By his go-to-court pronouncement, Yakubu leaves the public with very strong doubts about the capacity of the judiciary to be independent and impartial. This is why the judiciary must be concerned about the meaning of those words. When those who frantically and idiotically abuse the law ask those who are shocked by their actions to go to court, it suggests that the court is in bed with them.

This is where the judiciary must show serious concern about the implications of that ‘Yakubian order’ on its image and integrity. Doing otherwise would suggest that it plays the script written and dictated by those who ask others to “go to court,” and for those who suggest that calling on the judiciary to show courage and independence means intimidating the judiciary.

Either way, the judiciary may have soiled itself through previous actions, which show it as being strongly attached to the apron strings of the executive and disregards the society’s need for justice, which ought to be a healing balm for the victim, the aggressor, and the society at large.
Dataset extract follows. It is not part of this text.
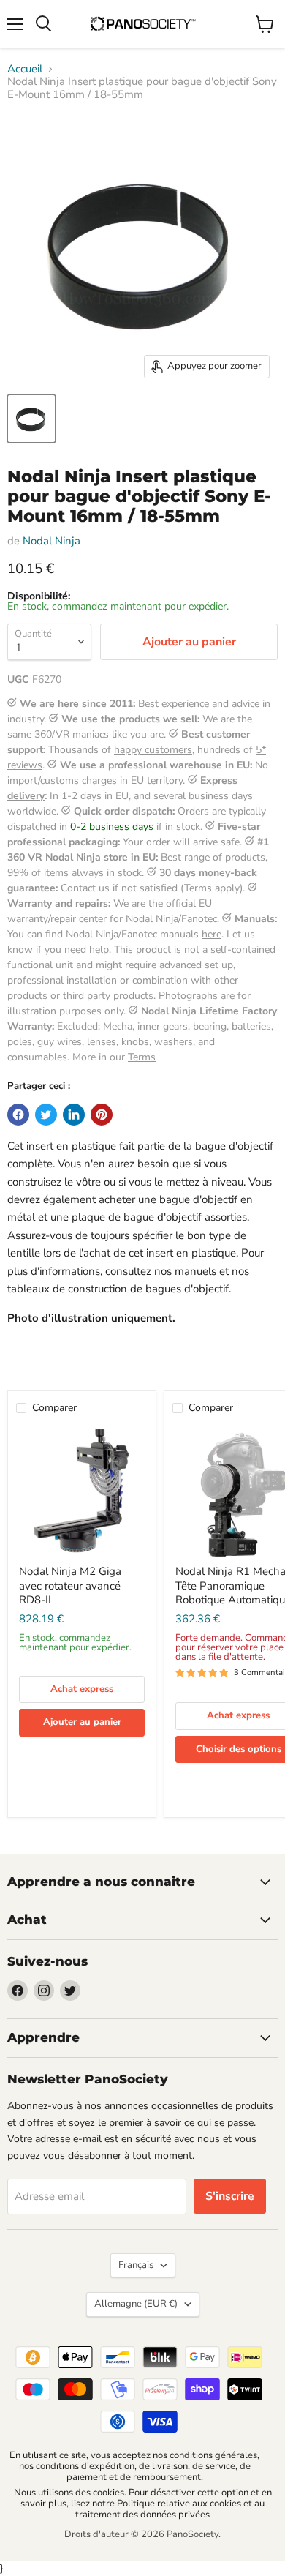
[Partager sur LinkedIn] (74, 1115)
Many fear that “go to court” may eventually become the language of compromise, which is already a signature of the present administration’s fight against corruption.

Those who burn their fingers in the corruption fire are quietly eased out of office like Ari now enjoys. They are rarely prosecuted, especially if it is suspected that doing so will make the public more knowledgeable about what they already know.

For instance, it is unimaginable how, till this moment, INEC has cleverly shied away from leading an inquest to unravel the actual circumstances in which its REC in Kano State, Alhaji Munkaila Abdullahi, his wife and daughters died in the aftermath of the presidential election in 2015.